Acting should be no different. If the actor truly commits to a real-world/achievable psychological action, if they commit themselves wholeheartedly, then the words of the writer come to life, and the body comes to life with it.

Over 90% of what we communicate to an audience is done so non-verbally meaning the audience take away what you did more than what you said.  Without a psychological action to carry out in the scene, the scene has no engine, there is no doing without an engine.

Without a psychological action, actors attempt to make the scene by reproducing emotional states, and carrying a scene forwards by leaping from emotional island to emotional island, yet these islands are all fake, because they do not come from a real intention.

To practice a scene is to practice the psychological action beneath it. In the technique that I teach, we call it the MINDSET of a TASK. The actor must have a clear understanding of the MINDSET of the task that they will carry out in the scene. A task is the character’s desire transformed into something that is achievable in the real world. No matter how good our imagination, unless we can translate fiction to fact, we will not act truthfully.
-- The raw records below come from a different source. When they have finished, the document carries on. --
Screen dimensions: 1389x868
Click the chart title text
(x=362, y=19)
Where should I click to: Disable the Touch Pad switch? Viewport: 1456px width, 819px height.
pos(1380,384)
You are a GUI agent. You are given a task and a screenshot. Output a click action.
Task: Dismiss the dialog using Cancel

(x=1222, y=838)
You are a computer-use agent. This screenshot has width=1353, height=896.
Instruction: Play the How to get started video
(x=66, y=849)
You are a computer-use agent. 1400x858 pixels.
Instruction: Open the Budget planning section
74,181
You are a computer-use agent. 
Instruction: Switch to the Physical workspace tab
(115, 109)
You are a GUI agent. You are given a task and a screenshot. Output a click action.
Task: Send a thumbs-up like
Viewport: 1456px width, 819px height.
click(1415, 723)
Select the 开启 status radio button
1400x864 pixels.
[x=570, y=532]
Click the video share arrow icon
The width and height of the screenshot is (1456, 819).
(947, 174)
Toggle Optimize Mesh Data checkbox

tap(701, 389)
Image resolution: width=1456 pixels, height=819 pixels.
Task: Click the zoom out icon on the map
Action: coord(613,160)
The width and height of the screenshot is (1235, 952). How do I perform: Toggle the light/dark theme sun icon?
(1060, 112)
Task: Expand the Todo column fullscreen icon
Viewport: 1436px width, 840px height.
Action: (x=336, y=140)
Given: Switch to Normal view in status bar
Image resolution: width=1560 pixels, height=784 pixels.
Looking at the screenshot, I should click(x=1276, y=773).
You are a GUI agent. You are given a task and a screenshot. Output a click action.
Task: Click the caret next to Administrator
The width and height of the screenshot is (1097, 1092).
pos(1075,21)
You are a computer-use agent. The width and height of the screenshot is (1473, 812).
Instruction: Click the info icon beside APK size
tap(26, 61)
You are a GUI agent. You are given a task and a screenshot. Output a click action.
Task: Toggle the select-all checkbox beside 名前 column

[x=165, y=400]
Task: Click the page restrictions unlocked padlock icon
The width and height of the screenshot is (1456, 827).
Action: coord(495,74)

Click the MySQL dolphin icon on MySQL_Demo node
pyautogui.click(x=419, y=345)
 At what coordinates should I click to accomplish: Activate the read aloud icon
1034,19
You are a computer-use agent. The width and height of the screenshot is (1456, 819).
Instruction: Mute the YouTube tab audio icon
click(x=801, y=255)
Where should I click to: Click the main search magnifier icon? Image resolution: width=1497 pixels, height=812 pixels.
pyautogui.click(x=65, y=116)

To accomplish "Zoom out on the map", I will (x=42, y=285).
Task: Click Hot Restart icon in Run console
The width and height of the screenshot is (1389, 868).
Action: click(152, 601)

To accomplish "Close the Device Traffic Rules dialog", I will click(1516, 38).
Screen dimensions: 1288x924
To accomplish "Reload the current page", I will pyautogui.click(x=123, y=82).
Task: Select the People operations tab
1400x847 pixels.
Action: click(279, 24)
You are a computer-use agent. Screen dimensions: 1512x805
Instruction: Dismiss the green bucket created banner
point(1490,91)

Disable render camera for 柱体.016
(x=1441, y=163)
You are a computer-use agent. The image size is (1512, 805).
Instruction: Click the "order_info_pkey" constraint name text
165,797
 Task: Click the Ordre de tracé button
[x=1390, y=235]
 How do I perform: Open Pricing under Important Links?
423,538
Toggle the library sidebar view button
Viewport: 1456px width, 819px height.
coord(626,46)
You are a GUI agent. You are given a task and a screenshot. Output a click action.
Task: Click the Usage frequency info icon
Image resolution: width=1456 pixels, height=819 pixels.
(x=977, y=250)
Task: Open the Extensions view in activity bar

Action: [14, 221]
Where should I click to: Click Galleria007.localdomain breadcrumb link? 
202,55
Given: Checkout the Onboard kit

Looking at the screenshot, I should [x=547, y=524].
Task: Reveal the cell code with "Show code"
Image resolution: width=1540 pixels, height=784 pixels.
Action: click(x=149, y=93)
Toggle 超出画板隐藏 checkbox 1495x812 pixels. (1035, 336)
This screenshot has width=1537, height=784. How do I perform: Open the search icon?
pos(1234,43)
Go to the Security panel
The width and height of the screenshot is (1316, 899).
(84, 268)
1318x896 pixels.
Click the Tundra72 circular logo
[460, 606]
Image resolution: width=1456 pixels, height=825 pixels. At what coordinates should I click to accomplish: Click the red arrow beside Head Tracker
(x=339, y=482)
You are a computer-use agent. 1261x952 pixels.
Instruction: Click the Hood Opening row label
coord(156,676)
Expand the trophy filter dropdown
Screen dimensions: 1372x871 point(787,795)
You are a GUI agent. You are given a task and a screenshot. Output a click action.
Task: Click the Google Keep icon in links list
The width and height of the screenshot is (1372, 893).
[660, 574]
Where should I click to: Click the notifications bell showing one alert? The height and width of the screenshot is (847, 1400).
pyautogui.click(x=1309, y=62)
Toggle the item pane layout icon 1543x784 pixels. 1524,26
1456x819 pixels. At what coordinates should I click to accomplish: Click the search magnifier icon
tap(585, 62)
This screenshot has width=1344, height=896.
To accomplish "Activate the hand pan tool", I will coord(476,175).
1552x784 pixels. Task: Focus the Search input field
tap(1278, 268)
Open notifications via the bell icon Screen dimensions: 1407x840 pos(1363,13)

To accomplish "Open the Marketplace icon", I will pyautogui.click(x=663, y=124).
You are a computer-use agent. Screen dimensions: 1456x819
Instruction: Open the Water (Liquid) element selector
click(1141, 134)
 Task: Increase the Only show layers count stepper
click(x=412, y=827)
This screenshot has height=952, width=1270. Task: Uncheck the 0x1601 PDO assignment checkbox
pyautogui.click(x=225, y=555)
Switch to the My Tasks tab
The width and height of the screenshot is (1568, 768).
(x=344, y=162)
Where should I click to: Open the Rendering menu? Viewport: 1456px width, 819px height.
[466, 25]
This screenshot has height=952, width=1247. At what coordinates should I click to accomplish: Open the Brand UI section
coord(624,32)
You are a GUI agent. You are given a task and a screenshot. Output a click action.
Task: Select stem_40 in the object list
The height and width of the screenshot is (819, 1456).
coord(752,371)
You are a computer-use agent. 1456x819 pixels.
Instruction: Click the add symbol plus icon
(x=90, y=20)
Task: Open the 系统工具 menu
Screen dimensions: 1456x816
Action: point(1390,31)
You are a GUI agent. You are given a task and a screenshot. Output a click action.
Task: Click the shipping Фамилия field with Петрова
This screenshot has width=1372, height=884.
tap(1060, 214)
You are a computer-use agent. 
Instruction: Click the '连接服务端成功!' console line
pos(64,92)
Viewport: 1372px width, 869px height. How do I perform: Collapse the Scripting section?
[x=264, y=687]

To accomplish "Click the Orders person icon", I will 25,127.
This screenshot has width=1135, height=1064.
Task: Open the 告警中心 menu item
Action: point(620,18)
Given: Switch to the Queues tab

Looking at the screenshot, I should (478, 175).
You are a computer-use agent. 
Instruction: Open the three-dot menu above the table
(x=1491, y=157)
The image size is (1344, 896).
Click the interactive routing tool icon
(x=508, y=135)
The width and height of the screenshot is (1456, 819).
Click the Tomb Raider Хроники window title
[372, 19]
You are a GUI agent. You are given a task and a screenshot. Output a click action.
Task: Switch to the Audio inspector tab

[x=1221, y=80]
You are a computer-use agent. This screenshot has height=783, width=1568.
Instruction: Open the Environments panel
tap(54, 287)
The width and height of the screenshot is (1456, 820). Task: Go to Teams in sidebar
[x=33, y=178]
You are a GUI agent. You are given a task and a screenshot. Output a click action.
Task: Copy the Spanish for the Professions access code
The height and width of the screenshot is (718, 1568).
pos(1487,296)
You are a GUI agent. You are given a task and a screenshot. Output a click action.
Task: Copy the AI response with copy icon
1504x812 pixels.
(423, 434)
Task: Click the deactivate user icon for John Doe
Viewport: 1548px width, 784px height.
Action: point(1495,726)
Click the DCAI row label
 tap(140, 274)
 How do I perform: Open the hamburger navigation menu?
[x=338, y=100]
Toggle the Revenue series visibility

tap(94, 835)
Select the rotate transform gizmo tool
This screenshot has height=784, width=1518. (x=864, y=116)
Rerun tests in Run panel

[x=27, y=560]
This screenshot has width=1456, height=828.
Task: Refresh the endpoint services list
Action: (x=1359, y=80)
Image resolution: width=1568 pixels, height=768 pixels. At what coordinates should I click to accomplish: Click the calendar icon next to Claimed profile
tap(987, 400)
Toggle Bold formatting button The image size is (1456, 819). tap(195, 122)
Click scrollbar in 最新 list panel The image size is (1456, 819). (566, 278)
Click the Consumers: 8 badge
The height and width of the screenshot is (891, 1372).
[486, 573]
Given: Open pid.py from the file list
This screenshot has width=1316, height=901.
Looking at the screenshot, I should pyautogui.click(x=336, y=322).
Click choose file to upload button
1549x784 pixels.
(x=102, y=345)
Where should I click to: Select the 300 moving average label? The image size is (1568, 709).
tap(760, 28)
If we are working on a monologue or scene, we must habituate the psychological action underpinning the scene before we come to use the lines. If we do not habituate the psychological action first, we will inevitably be tempted away by our first impression of the lines.

If the character wants another character to accept that they will never marry Chris because Chris is in love with Sam, then the psychological action of the scene is:

TO GET SOMEONE TO SWALLOW A BITTER PILL.

To discover the psychological action of the scene, is to bring the scene to life.  Behave like you want the other actor to swallow a bitter pill, and you will bring the words of the scene to life.